The ancient Greeks worked with ⍺*2 (they did not use this notation, of course, not having Unicode APL characters☺), including using x²-2=0 to prove that irrational numbers exist. ⍺*2 and ⍺*3 were also known to Persian mathematicians.
In the late 16th century, the notation x with superscript Roman numerals was used. Also in the 16th century, the terms square (⍺*2), cube (⍺*3), zenzizenzic (⍺*4), sursolid (⍺*5), zenicube (⍺*6), second sursolid (⍺*7), and zenzizenzizenzic (⍺*8) were used. I believe these came from viewing ⍺*⍵ not as a dyadic function but as a series of monadic functions, in current APL notation (*∘k)⍺. The terminology (and notation) bring to mind a quote from C.F. Gauss:
If one formerly contemplated [imaginary numbers] from a false point of view and therefore found a mysterious darkness, this is in large part attributable to clumsy terminology. Had one not called +1, −1, √−1 positive, negative, or imaginary (or even impossible) units, but instead, say, direct, inverse, or lateral units, then there could scarcely have been talk of such darkness.
— C.F. Gauss [Gauss 1831, p.638], translated in [Ewald 1996, p.313]
Even Isaac Newton preferred to use exponents only for powers greater than 2, writing squares as repeated multiplication. Thus: ax+bxx+cx³+d.
As with much else in mathematics, in 1748 Leonhard Euler provided a key insight:
consider exponentials or powers in which the exponent itself is a variable
(That is, ⍺*⍵ as a dyadic function.)
With better understanding of complex numbers (themselves invented/discovered by consideration of roots of polynomials, for example x²+1=0) and applying the key ideas of closure and extension, we have the modern understanding of ⍺*⍵ ←→ *⍵×⍟⍺.
Finally, Iverson rationalized the notation to ⍺*⍵ [Iverson 1966, pp.45-46; Falkoff and Iverson 1967], with the infix notation and operating on entire arrays. Among other things, this makes possible a more convenient notation */⍵ for the power tower.

**REQUIRED ACTIONS**:
[1] From the passage on the history of exponent notation, list every 16th-century term it gives for a power.
[2] Pick up the passage on the history of exponent notation right after its last sentence and write what comes next.

**PROVIDED MATERIAL**:

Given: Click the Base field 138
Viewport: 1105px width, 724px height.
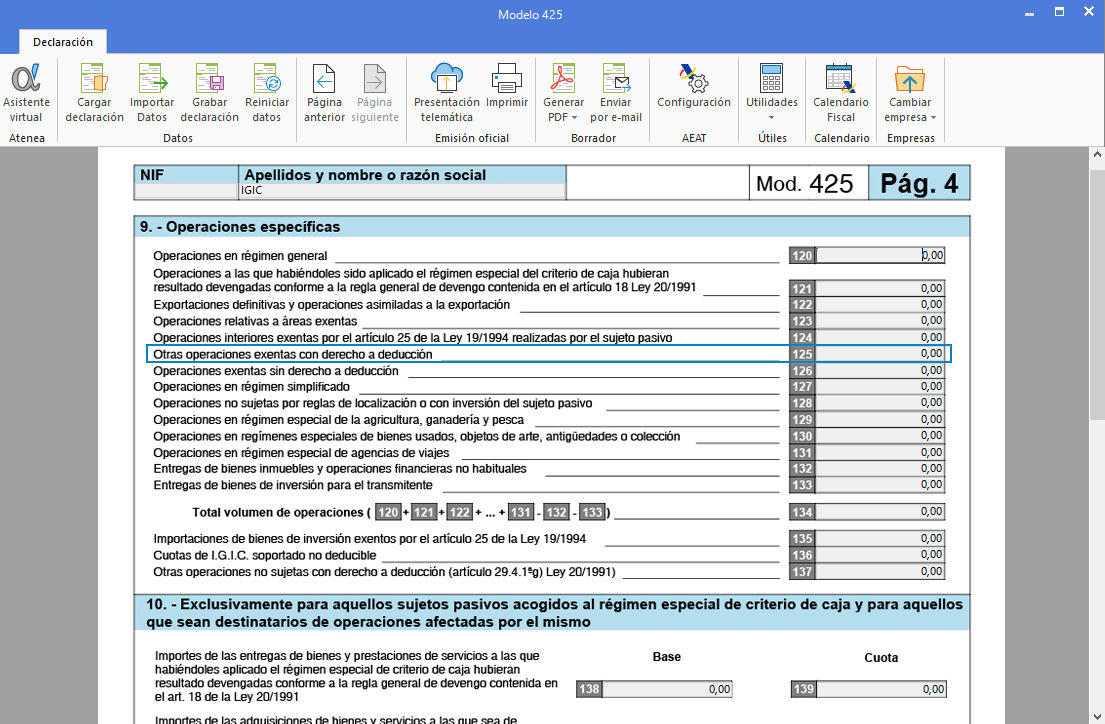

* * *

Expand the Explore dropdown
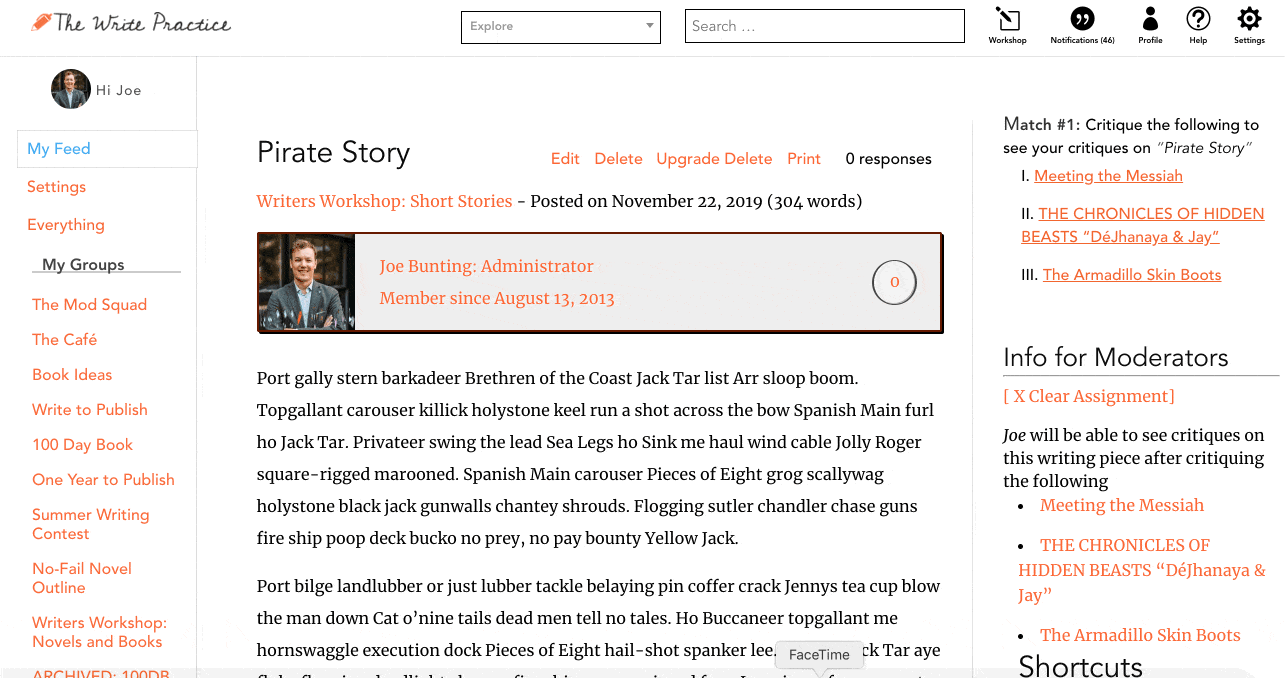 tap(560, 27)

**OUTPUTS**:
[1] square, cube, zenzizenzic, sursolid, zenicube, second sursolid, zenzizenzizenzic

[2]
There remain pitfalls for the unwary. In APL, in 1981 with the implementation of complex numbers, the result of ¯8*÷3 was changed from ¯2 to 1j1.73205 [Hui and Kromberg 2020, §10.3]. Why? 1j1.73205 is the principal cube root of ¯8 and also that ⍺*⍵ ←→ *⍵×⍟⍺. Another pitfall is thinking that 0*0 is indeterminate or somehow problematic. As recently as 1992, Donald Knuth evangelized for 1=0*0 [Knuth 1992]. Some authors write power series as Σai×x*i (i from 0) while arguing that 0*0 is not 1. Other authors, aware of the issue, write power series as a0 + Σai×x*i (i from 1) to avoid the "problem" (that is, the equivalent of writing 1++/(⍵*i)÷!i←1+⍳n instead of +/(⍵*i)÷!i←⍳n for the power series for exp(⍵)).
In a stroke of genius, Iverson also defined ⍣ as the power operator [Iverson 1978]. The power operator plays a role in computability theory similar to that played by the power set in set theory [Hui and Kromberg 2020, §11.6].
References
- Ewald, W.B., From Kant to Hilbert: A Source Book in the Foundations of Mathematics, Volume 1. Oxford University Press, 1996.
- Falkoff, A.D., and K.E. Iverson, The APL\360 Terminal System, Research Report RC-1922, IBM Corporation, 1967.
- Gauss, C.F, Anzeige von Theoria residuorum biquadraticorum, commentatio secunda (Notice on the Theory of Biquadratic Residues, second treatise), Göttingische gelehrte Anzeigen, 1831-04-23. Translated in [Ewald 1996].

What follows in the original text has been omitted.